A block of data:
◆ ◆ ◆ ◆ ◆ ◆ ◆

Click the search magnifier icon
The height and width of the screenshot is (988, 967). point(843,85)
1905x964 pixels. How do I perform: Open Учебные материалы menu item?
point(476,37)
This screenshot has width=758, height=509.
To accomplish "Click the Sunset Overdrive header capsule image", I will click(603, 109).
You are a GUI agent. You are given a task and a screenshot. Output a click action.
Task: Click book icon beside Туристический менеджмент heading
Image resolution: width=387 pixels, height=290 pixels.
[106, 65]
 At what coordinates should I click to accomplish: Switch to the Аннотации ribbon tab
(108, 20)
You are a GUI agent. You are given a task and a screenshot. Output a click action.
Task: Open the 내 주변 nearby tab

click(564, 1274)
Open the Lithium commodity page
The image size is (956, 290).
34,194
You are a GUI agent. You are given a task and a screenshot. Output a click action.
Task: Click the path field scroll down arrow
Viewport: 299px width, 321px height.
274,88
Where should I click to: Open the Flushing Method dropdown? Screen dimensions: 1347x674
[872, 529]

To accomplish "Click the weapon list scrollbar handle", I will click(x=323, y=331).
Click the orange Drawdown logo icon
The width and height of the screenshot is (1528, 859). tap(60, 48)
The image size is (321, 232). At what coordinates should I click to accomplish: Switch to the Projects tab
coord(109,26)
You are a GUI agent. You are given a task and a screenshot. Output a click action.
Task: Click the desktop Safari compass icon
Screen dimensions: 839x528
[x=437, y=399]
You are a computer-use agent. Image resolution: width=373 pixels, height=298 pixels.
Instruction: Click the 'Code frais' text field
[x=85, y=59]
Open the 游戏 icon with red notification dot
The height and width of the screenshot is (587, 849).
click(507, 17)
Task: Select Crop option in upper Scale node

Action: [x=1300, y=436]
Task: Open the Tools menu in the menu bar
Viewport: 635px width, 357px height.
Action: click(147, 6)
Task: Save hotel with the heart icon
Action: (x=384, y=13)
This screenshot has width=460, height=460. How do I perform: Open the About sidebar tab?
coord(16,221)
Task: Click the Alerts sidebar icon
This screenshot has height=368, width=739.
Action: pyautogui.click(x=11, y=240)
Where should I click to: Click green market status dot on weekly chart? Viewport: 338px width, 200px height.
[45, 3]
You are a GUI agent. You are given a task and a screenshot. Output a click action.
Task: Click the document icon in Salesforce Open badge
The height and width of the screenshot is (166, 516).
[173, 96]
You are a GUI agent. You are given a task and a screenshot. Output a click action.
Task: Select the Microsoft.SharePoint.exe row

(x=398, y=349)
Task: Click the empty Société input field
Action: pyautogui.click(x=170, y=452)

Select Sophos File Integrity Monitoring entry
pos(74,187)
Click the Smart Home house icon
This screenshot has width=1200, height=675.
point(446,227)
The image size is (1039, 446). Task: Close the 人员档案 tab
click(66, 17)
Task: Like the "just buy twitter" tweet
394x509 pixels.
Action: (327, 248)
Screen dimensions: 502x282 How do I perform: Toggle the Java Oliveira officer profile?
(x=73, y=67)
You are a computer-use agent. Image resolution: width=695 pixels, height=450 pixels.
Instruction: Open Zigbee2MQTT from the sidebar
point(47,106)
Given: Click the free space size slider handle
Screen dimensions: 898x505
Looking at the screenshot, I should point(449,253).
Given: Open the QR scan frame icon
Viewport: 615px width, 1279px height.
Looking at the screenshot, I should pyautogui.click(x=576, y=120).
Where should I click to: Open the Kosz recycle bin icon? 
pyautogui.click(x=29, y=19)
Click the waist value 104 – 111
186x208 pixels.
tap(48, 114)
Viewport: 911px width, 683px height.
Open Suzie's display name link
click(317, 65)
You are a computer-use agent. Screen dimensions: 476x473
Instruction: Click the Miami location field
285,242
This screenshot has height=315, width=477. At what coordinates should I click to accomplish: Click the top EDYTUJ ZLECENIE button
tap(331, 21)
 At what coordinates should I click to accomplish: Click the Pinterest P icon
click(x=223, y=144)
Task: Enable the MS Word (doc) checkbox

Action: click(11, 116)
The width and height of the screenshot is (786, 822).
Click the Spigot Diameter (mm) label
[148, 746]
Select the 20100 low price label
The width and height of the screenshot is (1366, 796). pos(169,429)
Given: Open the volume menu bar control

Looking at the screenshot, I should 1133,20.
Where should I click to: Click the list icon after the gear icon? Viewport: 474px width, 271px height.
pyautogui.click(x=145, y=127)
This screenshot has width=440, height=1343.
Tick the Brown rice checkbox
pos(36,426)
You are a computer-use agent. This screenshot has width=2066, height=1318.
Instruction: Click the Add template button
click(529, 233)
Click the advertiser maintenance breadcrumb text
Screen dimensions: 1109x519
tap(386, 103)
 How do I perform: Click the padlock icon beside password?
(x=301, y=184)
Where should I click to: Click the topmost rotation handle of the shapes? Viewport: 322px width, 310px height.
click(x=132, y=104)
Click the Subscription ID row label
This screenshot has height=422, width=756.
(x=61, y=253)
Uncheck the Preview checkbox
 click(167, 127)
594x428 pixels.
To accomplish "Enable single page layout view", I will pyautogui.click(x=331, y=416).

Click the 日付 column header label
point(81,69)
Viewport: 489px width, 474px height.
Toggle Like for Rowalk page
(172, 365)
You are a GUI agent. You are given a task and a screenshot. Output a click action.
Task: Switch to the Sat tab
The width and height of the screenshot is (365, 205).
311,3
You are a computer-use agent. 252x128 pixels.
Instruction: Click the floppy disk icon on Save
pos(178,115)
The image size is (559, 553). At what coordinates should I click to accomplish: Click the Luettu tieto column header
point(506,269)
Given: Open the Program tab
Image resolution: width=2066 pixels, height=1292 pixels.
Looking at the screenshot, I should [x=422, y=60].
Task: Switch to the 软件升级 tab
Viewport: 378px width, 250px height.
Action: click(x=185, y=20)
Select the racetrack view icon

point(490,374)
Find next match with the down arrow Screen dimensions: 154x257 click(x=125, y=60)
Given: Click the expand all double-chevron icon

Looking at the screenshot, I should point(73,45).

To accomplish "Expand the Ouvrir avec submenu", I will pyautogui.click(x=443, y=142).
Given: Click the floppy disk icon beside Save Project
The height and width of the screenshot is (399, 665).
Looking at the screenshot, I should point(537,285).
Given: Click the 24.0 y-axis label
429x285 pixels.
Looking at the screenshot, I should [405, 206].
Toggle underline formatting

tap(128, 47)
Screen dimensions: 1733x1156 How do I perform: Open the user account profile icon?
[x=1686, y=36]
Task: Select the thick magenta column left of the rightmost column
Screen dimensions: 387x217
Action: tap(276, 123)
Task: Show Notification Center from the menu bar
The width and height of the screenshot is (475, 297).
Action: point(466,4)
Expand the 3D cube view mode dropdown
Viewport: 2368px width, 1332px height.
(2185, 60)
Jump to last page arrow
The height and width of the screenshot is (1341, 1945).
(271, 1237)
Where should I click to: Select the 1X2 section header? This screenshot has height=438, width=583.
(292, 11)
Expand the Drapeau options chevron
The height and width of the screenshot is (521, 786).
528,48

◆ ◆ ◆ ◆ ◆ ◆ ◆

Please gather every line of the records above that contains the word "Viewport", and copy each of those lines in full.

Task response:
Viewport: 299px width, 321px height.
Viewport: 635px width, 357px height.
Where should I click to: Click green market status dot on weekly chart? Viewport: 338px width, 200px height.
Viewport: 615px width, 1279px height.
Viewport: 911px width, 683px height.
Where should I click to: Click the list icon after the gear icon? Viewport: 474px width, 271px height.
Where should I click to: Click the topmost rotation handle of the shapes? Viewport: 322px width, 310px height.
Viewport: 489px width, 474px height.
Viewport: 378px width, 250px height.
Viewport: 2368px width, 1332px height.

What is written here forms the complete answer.